◆ Aim of the exercise
Write out, without any change, the lines in the material below that run from the line with "Collapse the Demo032" through the line with "Switch to the Learn", both included.

◆ Dataset
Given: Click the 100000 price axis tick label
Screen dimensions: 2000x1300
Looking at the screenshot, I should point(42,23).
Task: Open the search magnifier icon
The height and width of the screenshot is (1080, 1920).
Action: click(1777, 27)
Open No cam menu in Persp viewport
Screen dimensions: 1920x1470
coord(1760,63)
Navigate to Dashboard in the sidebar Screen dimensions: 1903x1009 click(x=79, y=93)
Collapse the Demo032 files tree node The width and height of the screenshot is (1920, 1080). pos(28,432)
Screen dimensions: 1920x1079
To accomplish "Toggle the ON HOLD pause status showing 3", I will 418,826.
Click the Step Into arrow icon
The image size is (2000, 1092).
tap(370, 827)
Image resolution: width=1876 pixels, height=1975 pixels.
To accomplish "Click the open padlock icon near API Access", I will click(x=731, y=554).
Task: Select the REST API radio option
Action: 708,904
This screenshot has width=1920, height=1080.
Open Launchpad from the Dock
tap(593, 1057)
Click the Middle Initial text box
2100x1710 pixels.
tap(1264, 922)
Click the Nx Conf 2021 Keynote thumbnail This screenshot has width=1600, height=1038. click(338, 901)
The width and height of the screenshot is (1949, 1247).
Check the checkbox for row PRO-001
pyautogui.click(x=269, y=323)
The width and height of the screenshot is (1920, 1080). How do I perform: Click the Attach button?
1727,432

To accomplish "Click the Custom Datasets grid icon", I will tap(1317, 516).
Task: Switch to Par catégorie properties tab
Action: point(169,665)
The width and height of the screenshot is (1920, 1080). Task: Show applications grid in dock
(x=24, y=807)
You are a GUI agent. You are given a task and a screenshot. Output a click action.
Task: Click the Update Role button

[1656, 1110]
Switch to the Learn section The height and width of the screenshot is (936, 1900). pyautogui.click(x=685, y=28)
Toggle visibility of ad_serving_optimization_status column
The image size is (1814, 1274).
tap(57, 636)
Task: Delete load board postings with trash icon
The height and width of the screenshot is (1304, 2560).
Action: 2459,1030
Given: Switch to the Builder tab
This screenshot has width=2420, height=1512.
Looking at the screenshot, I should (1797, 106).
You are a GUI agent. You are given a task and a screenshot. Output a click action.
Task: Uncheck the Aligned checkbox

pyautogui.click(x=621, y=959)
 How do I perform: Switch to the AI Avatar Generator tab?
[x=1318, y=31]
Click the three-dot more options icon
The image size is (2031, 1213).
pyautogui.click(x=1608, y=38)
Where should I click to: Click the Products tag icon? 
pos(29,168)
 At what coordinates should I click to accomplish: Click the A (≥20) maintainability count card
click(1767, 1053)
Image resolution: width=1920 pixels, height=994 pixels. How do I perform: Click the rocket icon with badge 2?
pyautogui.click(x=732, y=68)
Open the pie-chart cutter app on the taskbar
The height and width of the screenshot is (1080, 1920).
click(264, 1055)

◆ Your response
Collapse the Demo032 files tree node The width and height of the screenshot is (1920, 1080). pos(28,432)
Screen dimensions: 1920x1079
To accomplish "Toggle the ON HOLD pause status showing 3", I will 418,826.
Click the Step Into arrow icon
The image size is (2000, 1092).
tap(370, 827)
Image resolution: width=1876 pixels, height=1975 pixels.
To accomplish "Click the open padlock icon near API Access", I will click(x=731, y=554).
Task: Select the REST API radio option
Action: 708,904
This screenshot has width=1920, height=1080.
Open Launchpad from the Dock
tap(593, 1057)
Click the Middle Initial text box
2100x1710 pixels.
tap(1264, 922)
Click the Nx Conf 2021 Keynote thumbnail This screenshot has width=1600, height=1038. click(338, 901)
The width and height of the screenshot is (1949, 1247).
Check the checkbox for row PRO-001
pyautogui.click(x=269, y=323)
The width and height of the screenshot is (1920, 1080). How do I perform: Click the Attach button?
1727,432

To accomplish "Click the Custom Datasets grid icon", I will tap(1317, 516).
Task: Switch to Par catégorie properties tab
Action: point(169,665)
The width and height of the screenshot is (1920, 1080). Task: Show applications grid in dock
(x=24, y=807)
You are a GUI agent. You are given a task and a screenshot. Output a click action.
Task: Click the Update Role button

[1656, 1110]
Switch to the Learn section The height and width of the screenshot is (936, 1900). pyautogui.click(x=685, y=28)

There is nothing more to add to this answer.